Can the Guitar Case Be Fixed and How Much Is the Repair?
Simple repairs like fixing loose stitching or small cracks can often be done at home with basic tools and materials. This can be cost-effective, often under $20 for supplies.
For more significant damage, professional repair services are recommended. Costs can vary widely, from around $40 to $150, depending on the extent of damage and type of case.
Cost vs. Replacement
Before opting for repairs, consider the case’s age and replacement cost. Sometimes replacing a severely damaged case is more economical than repairing it.
When Should I Replace My Guitar Case?
You should replace your guitar case when it no longer provides reliable protection for your guitar or when the cost of repairing it is close to or exceeds the cost of a new one.
If the case has significant structural damage, like a broken shell or a compromised locking mechanism, it may no longer provide adequate protection for your guitar, and if it doesn’t do its job, a replacement is necessary.
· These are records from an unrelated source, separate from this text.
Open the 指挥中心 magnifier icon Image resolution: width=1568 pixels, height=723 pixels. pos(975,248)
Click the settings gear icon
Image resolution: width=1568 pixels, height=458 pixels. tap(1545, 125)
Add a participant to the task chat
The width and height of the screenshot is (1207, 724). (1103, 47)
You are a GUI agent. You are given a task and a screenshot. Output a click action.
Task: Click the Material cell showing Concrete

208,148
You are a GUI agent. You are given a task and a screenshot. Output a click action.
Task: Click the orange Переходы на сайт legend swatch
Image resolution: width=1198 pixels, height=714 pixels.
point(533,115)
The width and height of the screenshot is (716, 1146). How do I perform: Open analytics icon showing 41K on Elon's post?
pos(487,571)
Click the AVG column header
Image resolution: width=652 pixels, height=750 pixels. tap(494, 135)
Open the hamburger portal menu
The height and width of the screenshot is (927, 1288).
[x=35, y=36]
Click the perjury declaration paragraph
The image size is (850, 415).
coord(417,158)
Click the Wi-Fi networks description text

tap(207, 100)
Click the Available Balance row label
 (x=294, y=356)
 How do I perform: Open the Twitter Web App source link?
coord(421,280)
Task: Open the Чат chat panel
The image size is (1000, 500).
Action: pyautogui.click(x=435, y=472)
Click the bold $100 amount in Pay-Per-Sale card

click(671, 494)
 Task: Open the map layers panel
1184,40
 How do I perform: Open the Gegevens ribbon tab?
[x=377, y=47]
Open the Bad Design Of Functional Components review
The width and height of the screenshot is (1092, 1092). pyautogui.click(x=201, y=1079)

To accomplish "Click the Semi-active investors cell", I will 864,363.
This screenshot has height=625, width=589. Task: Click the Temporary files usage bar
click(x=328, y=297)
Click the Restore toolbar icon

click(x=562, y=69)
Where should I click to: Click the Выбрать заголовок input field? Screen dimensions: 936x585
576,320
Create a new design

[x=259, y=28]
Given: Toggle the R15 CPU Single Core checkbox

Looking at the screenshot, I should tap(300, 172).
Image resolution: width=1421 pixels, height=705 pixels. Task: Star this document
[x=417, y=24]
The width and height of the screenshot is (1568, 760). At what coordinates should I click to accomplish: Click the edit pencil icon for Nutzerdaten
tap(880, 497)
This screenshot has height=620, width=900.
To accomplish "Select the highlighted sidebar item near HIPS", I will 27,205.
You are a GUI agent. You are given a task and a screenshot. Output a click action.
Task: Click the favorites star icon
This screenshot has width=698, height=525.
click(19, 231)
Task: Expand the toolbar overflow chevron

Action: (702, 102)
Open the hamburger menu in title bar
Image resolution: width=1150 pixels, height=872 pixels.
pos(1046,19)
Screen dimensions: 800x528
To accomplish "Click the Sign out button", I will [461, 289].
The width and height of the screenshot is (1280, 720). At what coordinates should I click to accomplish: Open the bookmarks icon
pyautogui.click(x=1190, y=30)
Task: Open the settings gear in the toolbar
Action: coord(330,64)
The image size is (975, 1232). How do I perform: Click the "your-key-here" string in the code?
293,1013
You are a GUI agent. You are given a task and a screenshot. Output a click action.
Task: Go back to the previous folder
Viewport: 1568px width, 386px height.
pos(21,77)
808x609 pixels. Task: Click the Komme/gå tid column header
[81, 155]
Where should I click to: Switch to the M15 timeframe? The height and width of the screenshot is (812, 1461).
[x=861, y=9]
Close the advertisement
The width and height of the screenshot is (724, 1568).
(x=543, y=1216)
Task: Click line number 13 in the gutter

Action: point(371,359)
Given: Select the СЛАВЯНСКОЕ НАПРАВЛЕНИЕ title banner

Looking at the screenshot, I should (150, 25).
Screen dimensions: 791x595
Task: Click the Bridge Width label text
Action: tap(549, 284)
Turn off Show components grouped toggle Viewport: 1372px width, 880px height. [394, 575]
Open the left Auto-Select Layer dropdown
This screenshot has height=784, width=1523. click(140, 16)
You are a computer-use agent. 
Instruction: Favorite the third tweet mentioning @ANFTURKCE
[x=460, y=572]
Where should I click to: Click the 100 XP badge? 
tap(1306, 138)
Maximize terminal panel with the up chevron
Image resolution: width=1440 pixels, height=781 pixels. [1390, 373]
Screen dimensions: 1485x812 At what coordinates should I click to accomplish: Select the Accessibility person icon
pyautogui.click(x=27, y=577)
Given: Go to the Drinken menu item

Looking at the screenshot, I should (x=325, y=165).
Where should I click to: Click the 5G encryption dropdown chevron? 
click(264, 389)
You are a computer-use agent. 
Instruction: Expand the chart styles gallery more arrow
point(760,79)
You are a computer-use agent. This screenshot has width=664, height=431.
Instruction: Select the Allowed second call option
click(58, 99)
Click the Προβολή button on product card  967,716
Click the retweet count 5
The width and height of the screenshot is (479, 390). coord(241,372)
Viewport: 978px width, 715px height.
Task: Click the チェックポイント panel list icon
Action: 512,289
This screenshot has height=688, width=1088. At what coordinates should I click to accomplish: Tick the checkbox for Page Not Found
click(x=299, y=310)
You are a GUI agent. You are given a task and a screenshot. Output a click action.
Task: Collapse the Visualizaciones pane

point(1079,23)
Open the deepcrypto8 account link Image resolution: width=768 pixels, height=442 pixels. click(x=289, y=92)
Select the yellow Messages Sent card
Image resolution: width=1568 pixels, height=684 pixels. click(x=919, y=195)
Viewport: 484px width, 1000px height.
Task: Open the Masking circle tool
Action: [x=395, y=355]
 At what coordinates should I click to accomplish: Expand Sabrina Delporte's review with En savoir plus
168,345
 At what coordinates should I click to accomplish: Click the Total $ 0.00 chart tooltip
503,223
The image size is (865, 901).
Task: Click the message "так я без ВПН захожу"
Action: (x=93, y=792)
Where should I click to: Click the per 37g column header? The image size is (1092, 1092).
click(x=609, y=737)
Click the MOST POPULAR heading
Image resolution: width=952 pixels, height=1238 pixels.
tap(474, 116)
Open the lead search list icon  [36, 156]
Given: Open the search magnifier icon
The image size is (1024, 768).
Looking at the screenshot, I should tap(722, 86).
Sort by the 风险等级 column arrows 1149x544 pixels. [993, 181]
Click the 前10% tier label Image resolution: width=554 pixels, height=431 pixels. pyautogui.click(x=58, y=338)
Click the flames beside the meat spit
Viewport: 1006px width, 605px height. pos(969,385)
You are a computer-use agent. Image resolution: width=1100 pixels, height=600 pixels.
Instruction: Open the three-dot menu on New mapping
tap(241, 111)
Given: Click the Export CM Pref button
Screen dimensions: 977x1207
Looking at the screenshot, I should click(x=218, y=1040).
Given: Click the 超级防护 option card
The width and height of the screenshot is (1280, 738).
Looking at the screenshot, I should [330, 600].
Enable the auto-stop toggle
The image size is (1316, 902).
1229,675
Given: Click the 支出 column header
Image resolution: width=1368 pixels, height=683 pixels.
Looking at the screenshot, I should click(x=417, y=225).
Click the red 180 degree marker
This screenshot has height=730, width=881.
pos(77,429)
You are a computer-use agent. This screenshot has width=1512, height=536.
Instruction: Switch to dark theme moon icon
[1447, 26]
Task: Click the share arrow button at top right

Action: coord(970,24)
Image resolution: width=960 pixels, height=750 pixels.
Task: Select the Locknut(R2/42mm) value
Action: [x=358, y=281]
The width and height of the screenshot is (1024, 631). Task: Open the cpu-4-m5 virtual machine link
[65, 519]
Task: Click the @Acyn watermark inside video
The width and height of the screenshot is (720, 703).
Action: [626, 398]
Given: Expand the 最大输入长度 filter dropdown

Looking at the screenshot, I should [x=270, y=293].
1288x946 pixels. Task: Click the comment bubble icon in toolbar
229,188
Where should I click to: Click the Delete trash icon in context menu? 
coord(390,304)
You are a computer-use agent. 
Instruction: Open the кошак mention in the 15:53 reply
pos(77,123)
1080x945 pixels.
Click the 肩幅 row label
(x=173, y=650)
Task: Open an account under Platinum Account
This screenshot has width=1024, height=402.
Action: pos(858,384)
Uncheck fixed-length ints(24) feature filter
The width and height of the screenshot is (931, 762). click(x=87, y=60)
Also, ongoing problems, such as persistent odors, mold, or excessive wear, such as torn fabric or heavily scuffed corners, might affect the case’s functionality and appearance and you could opt for a replacement.
And at last if the cost of repair approaches or exceeds the cost of a new case, replacement is the more sensible option.
What Is the Cost of a Replacement Guitar Case?
Like many things in the music world there is a broad variety of guitar cases, varying significantly in price. You can get hardshell cases as cheap as $50 (gig bags start even lower), suitable for casual use or entry level instruments. If you want a professional, high end case for increased protection they can be easily 10 – 20 times as much ($500-$1000) or more.
But you don’t have to go all out to protect your guitar, there are plenty good options mid-range. And to be more cost effective, you can also look at second-hand options. The value of your guitar should give you a clue for what to spend at most, in my opinion it’s not worthwhile to spend $500 on a case for a $200 guitar.
In summary, the key to extending the life of your guitar case, whether it’s a hardshell or a gig bag, lies in regular maintenance and proper cleaning. So maybe just look it over whenever you’re taking care of your guitar.
Regular dusting, spot cleaning with appropriate materials, and addressing any repairs promptly can significantly prolong the life of your case.
By incorporating these simple yet effective practices, you ensure that your guitar remains protected and your case stays in good condition for years to come. The care you give to your guitar case ensures the safety of your guitar.